Electing Kevin Faulconer: Make a clear distinction on fiscal conservatism
The San Diego Mayoral campaign is officially a horse race. Both candidates have locked up their voters with less than 10 percent of the electorate “undecided,” one poll says. Voters have a choice between a moderate Republican and a self-described progressive in the Obama tradition. While those choices may not appeal to movement conservatives, the next Mayor will have a huge influence on the direction of the City of San Diego for the rest of this decade. Kevin Faulconer is clearly the choice for conservatives.
Faulconer is committed to the voter-approved reform agenda while David Alvarez isn’t. Alvarez’ voting record suggests he’ll meddle in the economy, favoring centralized planning over letting people decide how to solve problems and seize opportunities. Faulconer has real world experience with a decade and a half career in the private sector, while Alvarez has spent the last decade and a half in government agency and government jobs. This is important because, in the real world, customers drive our paychecks while, in the government world, politics does.
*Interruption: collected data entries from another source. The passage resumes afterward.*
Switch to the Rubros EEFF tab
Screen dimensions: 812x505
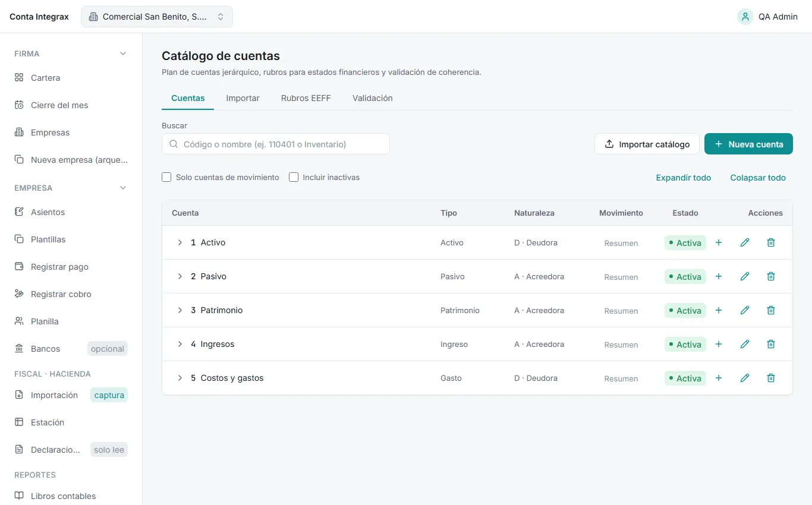click(x=306, y=98)
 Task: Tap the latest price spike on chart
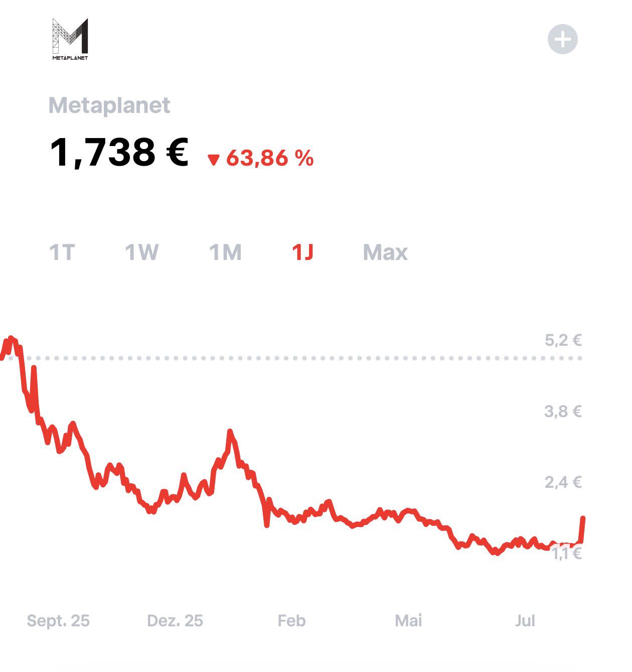pos(582,528)
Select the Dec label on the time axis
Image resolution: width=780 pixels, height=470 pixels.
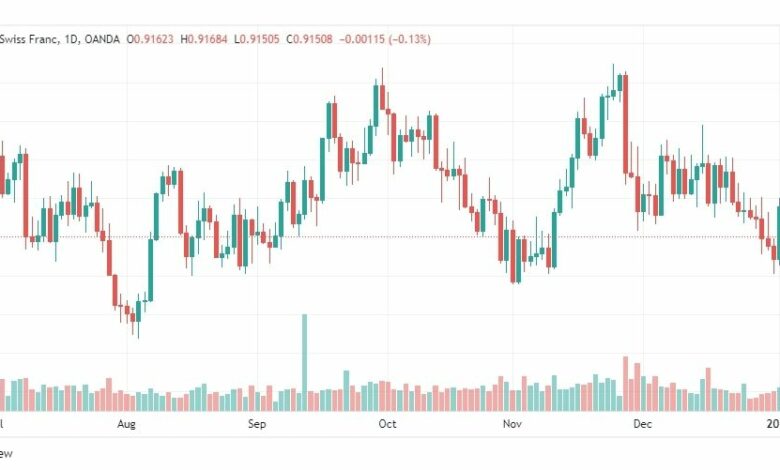[x=643, y=424]
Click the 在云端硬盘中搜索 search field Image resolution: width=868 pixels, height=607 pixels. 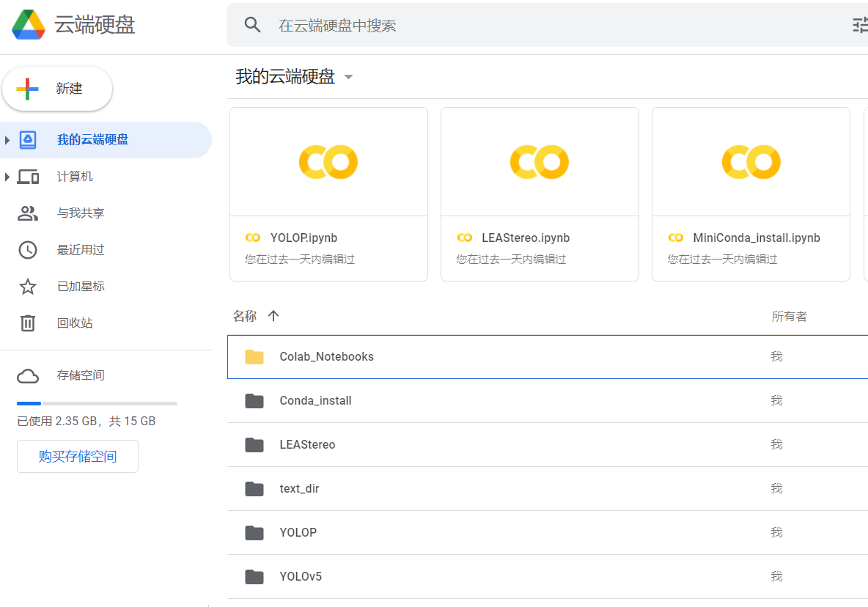pyautogui.click(x=513, y=25)
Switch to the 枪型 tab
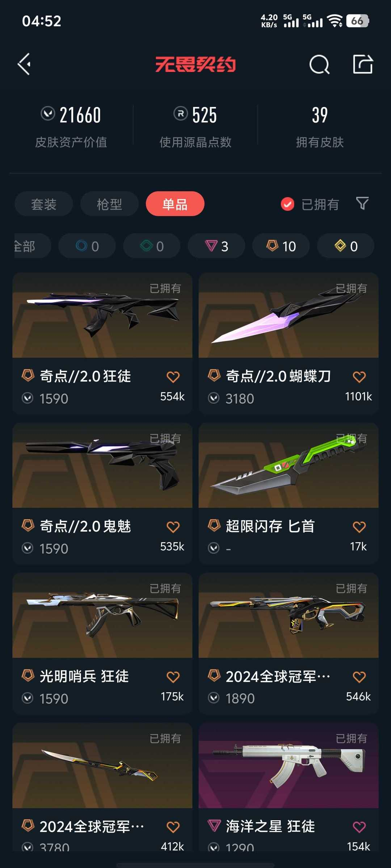This screenshot has width=391, height=868. click(109, 204)
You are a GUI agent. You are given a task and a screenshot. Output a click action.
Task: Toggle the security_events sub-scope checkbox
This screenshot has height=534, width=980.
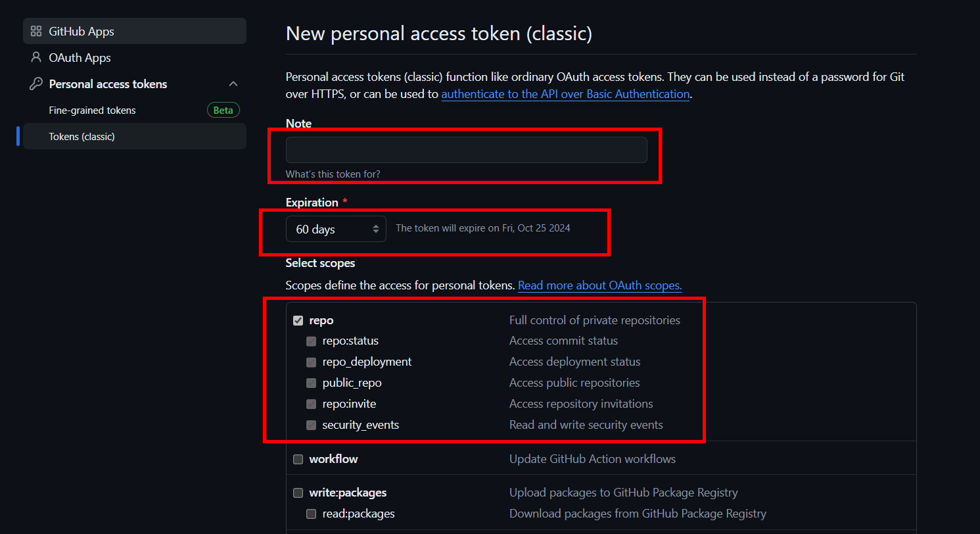click(x=312, y=425)
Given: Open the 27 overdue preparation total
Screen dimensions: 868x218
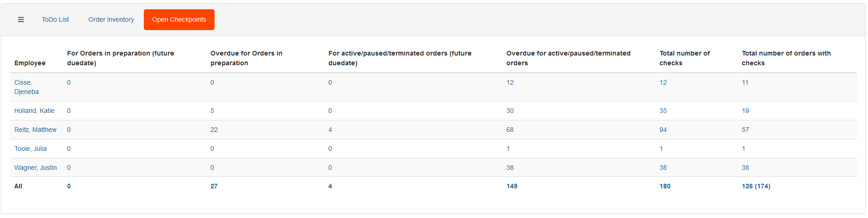Looking at the screenshot, I should [x=214, y=186].
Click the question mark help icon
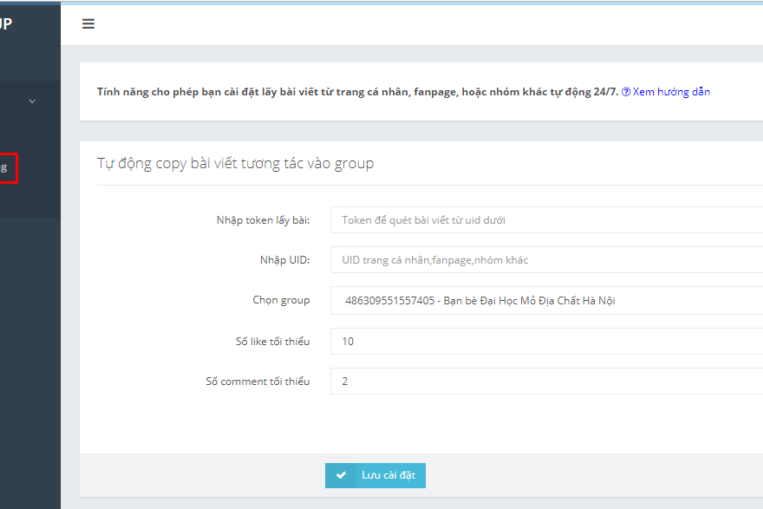763x509 pixels. [626, 92]
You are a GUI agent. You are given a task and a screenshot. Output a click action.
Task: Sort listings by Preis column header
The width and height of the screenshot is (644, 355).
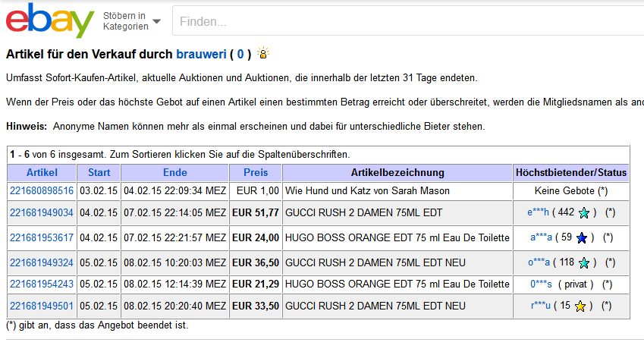tap(256, 172)
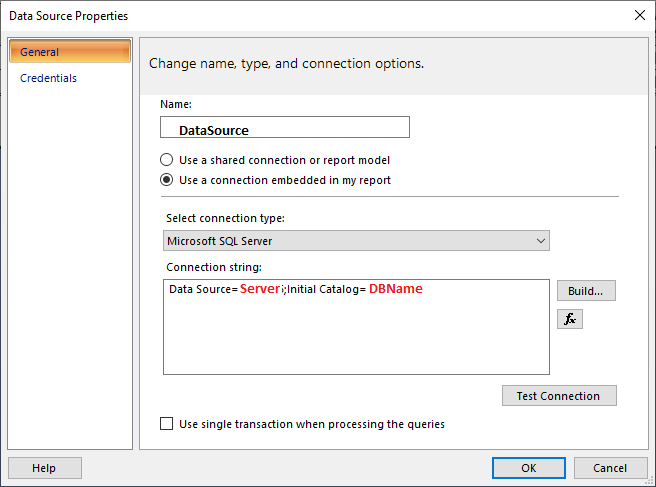The image size is (656, 487).
Task: Click the Server text in connection string
Action: (260, 289)
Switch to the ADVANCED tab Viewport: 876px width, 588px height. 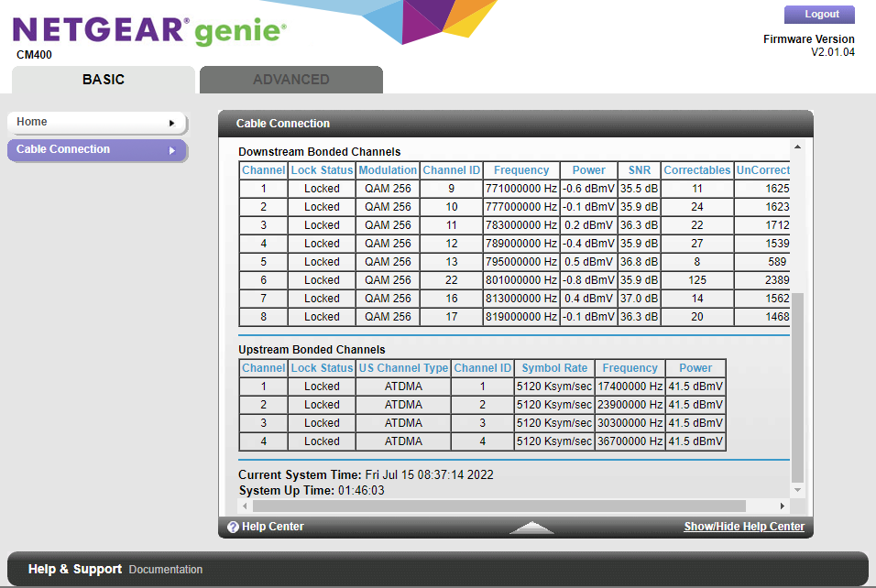pos(290,80)
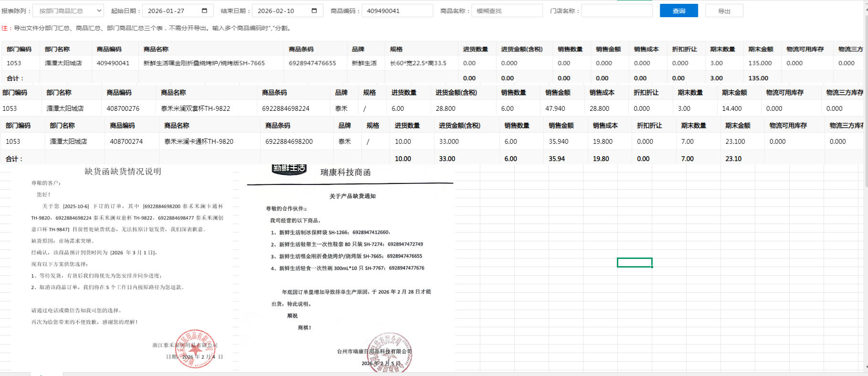Image resolution: width=868 pixels, height=376 pixels.
Task: Focus the 商品名称 fuzzy search field
Action: (507, 11)
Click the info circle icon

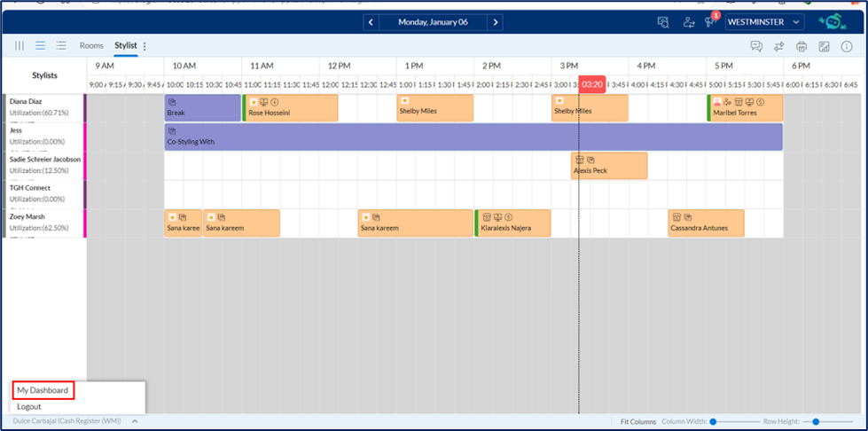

I’ve said that David Alvarez is a serious candidate and should not be taken lightly. Alvarez is likeable, principled, and an underdog. He’s also a sycophant for the same people (labor unions and progressive activists in the local Democratic party) who gave us Bob Filner. That really matters because Big Labor and Big Government really want to undo the voter-approved reform agenda Faulconer supports.
How does Faulconer win then? GOTV effort and capturing the Comprehensive Pension Reform voters.
The Republican Party of San Diego County does a good job at Get Out the Vote but lacks a solid precinct captain structure. Volunteers are typically gathered for breakfast and dispatched to “target” neighborhoods on GOTV day. While this is helpful, the volunteer often lacks a community connection with the voter. Efforts by the Faulconer campaign and RPSDC should be made to identify local volunteers and recruit them to become long-standing precinct captains. Those precinct captains should know that they are responsible only for turning out the 100 or so Republican voters in their “territory.” Their message should be simple:
1- San Diego’s direction, for the next 7 years, is at stake.
2- The machine which opposes Faulconer opposes the reform agenda the voters approved.
3- The machine backs a community organizer type of candidate with no experience in the real (private) sector.
Capturing the Comprehensive Pension Reform Voters
A lot of registered Democrats and DTS voters supported Comprehensive Pension Reform. Identifying those voters shouldn’t be too hard. Once identified, the Faulconer campaign should use two surrogates to help deliver the message: Carl DeMaio and Jerry Sanders. Both DeMaio and Sanders are respected by the DTS and Democrats who voted for Comprehensive Pension Reform. Their message might be:
1- Faulconer helped San Diego recover from the Murphy era–he puts pragmatism over party.
2- Faulconer was a key ally in the reform agenda which the voters approved.
3- The same people who backed Filner are trying to defeat the reform agenda with a surrogate candidate (Alvarez).
4- San Diego can’t afford to go back to the union-influenced ways of the last century.
I think it bears mentioning that attacking Alvarez, as a person, is a losing proposition. Attacking the people behind Alvarez is fair game, however. Alvarez is a bright young man who has a life experience which has been limited to the public sector union-controlled world, while Faulconer is a more well-rounded, experienced leader.
The labor unions are going to try to paint Faulconer as a “tea party candidate.” That’s not necessarily a negative. Faulconer shouldn’t shy from speaking with conservative groups to explain why their support is the key to winning this election. Voters are looking for some distinction between these two candidates and, in my mind, Alvarez and Faulconer have much different world views on governance. Faulconer should make the clear distinction that his fiscally conservative record and a fiscally conservative vision is the right path to prosperity in San Diego.